America's Last Ski Town?

Many Crested Butte locals are banding together against an impending expansion. But can skiing’s last shangri-la survive without it?
By Philip Higgs, Contributor, SKI Magazine
posted: 11/04/2009

Snodgrass’s mellow terrain.

One day last April, at dusk, a wide pink cloud began billowing over the town of Crested Butte, Colo. Red desert sands were blowing in from Utah’s eastern edge, and the sky had turned almost sepia, as if the Wicked Witch herself were about to broom in at any moment.

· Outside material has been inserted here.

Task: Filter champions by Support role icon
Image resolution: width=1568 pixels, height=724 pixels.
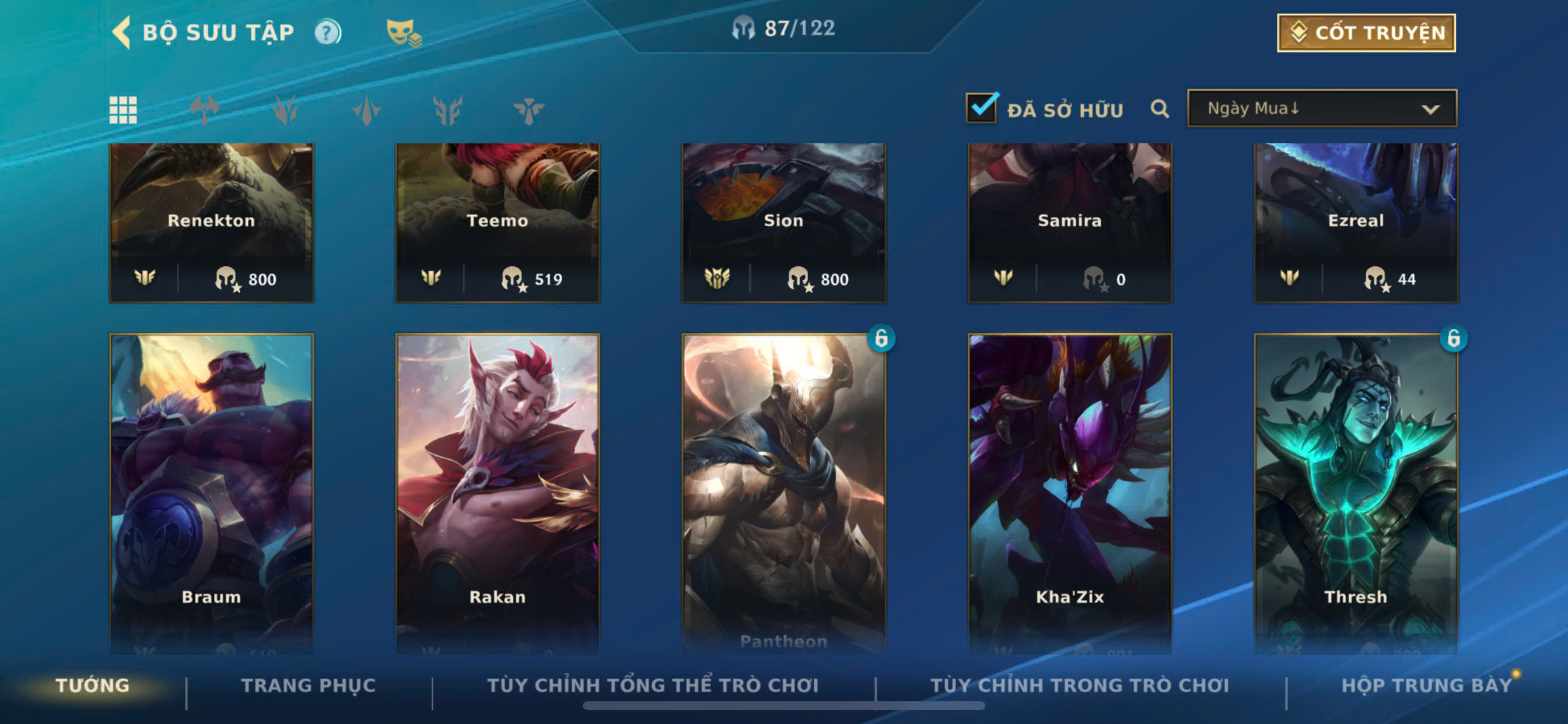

At The Secret Stash, a niche pizza place at the far end of Elk Avenue festooned with Buddhist prayer flags and floor pillows from Egypt, a few diners and waitresses poked out onto its second-floor back balcony for a look. The dust was turning to hail, then to light snowflakes, then back to dust. Was it a good omen, or a bad one? It was Friday, the first day of the last weekend of the ski season, and the Stash was having an Easter egg hunt the next day in its small back yard, with 311 cans of Pabst Blue Ribbon hidden in the snow instead of eggs—one for every inch of snow that had fallen on the Butte that season. Enough of it had piled up to block the back door that led to the yard, but whatever crew had been tasked to clear the stairs had instead built a giant snow slide from the balcony into the yard. If you wanted your PBRs, you were going to have to slide for them.

Jeff Graceffa, who owns The Secret Stash along with his wife, Kyleena—he has a pizza pie tattooed on his right bicep—sounded unimpressed by the stormy skyline: “You see that all the time up here.” As if to say, it’s just part of the routine beauty that comes with living tucked up against a hundred thousand acres of stark wilderness and, contained therein, one of the sickest, sweetest, steepest, meanest mountains in ski country: Crested Butte Mountain Resort.

Jeff, who took the fine-dining track at culinary school but worked at Pazzo’s Pizza in Vail, and Kyleena, who worked ski town restaurants in winter and the Hamptons bar scene during summer
(“it was all just models and real estate agents and stars”), opened the Stash in the spring of 2002. “We went to Aspen, Carbondale, Basalt, everywhere in Colorado,” Jeff says. “Eagle, Edwards, Avon, Vail, Minturn, Leadville, Buena Vista, Salida, Gunnison.” But Jeff, who was “almost” a pro freeskier—“the top 10 percent make it; I was maybe 15 percent”—wanted to be near a mountain he could respect. “I’m humbled every day I go out there,” he says of CBMR. “I mean, if this mountain doesn’t scare you on a daily basis, you’re not pushing yourself. If you want to go for it, on any given day the mountain will hand it out to you.”